Shinjuku is known as the busiest railway station in the world, having the JR Shinjuku Station that boasts of close to 800,000 passengers each day. It is also Tokyo’s Western rail terminal, the starting point of the Odakyu Railway services to Hakone and the famous mountain hot-spring resorts in Lake Ashi, very close to Mt. Fuji. That’s two major railway companies in the heart of Shinjuku, where department stores, restaurants and bars, camera and computer shops and many international hotels are located.
My brother Rene, sister Adela and her husband Yuki Kono and I stayed at the Hotel Century Southern Tower right at the heart of Shinjuku and had a terrific view of Tokyo from the NTT DoCoMo Tokyo Building. The Imperial Gardens or the Shinjuku-Gyoen Park and the Takashimaya Times Square were just across the hotel with the Odakyu railways between the two buildings. This was linked via a wide promenade walk above the railroad line.

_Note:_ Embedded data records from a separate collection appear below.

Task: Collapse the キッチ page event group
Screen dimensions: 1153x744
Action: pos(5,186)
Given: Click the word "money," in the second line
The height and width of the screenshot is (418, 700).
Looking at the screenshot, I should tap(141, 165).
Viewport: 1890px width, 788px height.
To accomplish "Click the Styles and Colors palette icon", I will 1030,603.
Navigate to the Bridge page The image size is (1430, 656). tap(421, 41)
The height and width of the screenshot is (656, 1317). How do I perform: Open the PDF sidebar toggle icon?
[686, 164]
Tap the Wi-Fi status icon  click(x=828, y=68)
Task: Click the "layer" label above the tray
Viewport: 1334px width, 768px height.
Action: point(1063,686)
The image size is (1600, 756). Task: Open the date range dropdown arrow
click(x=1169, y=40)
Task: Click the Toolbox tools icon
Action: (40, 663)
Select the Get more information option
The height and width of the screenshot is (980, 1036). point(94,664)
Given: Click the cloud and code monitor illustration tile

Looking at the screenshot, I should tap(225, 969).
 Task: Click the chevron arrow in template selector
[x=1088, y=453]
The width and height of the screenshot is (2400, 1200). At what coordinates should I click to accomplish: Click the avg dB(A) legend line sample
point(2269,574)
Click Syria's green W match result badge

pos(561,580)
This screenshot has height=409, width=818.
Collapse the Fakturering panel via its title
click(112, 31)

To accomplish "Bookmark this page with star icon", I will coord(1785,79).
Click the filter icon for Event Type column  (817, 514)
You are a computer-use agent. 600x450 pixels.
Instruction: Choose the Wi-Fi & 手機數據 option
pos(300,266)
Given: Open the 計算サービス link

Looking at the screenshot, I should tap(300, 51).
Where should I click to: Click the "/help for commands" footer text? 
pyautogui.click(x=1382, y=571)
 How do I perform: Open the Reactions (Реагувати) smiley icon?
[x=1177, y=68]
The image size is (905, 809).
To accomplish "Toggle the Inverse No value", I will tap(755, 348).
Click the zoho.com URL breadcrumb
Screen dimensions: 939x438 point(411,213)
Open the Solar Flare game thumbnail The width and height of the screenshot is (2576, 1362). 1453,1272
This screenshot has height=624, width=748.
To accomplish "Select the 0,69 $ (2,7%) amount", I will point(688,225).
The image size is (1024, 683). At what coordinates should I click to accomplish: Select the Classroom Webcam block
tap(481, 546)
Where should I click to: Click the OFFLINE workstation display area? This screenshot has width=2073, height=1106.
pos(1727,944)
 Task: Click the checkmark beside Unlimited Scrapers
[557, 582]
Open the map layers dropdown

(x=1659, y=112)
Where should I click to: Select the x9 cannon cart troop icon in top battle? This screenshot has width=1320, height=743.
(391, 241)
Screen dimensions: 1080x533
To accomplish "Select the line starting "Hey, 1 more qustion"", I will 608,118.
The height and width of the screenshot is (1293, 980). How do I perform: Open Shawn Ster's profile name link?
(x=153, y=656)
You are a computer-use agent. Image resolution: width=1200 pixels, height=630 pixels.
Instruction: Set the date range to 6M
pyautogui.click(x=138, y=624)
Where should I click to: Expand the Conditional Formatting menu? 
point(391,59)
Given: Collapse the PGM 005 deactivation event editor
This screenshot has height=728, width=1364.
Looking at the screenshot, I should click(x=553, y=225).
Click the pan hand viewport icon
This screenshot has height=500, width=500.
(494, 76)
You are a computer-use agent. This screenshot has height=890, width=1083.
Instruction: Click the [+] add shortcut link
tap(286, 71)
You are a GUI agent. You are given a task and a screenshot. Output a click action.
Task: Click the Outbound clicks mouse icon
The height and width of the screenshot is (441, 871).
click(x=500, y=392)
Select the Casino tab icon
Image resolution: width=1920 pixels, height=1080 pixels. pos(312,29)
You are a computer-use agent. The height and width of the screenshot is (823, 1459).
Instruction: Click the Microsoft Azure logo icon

The backside of the hotel also gives you the view of the famous Mt. Fuji, that’s if she takes away her cloudy veil. It’s a bit blocked by the Shinjuku Mitsubishi Building and the Tokyo Metropolitan Government offices, which is just a block away from our hotel.
The Takashimaya Department Store also has Tokyo Hands, something like a hardware store and the HMV music and video store where you can find the rarest videos and music CDs that you can never find in other countries. It also has a six-storey bookshop called Kinokuniya where one floor was for English language publications. Yes, I lost a lot of money buying books that I know I can’t find back home.
Inside the Takashimaya Times Square and practically all the other establishments in Shinjuku, and I guess this goes for the rest of Japan, especially on train stations, you will see Christmas decors everywhere and their sound systems blaring away your old time favorite Christmas songs. Indeed, the Christmas spirit lives on even in Japan, although Christmas Day isn’t a holiday there. But somehow, the Japanese people have acquired the Christian tradition of giving and showing love on Christmas.
Shinjuku is a two-hour bus ride from the Narita Terminal A, which Philippine Airlines (PAL) uses for its Cebu-Narita-Cebu flights. The bus service cost ¥3,000 yen or roughly around P1,500 for one trip. Narita is 80 kilometers away from the heart of Tokyo. There are still many places to go in Shinjuku, like the Golden Gai, where small bars for musicians and actors are located or the Kabukicho district located northeast of the Shinjuku station that is literally Shinjuku’s red-light district. And the Nishi-Shinjuku where the tallest buildings in Tokyo are located. If it were not for the cold winter weather, I would have loved to go to the Shinjuku Gyoen Park, but then I’m reserving that for my return trip to Japan.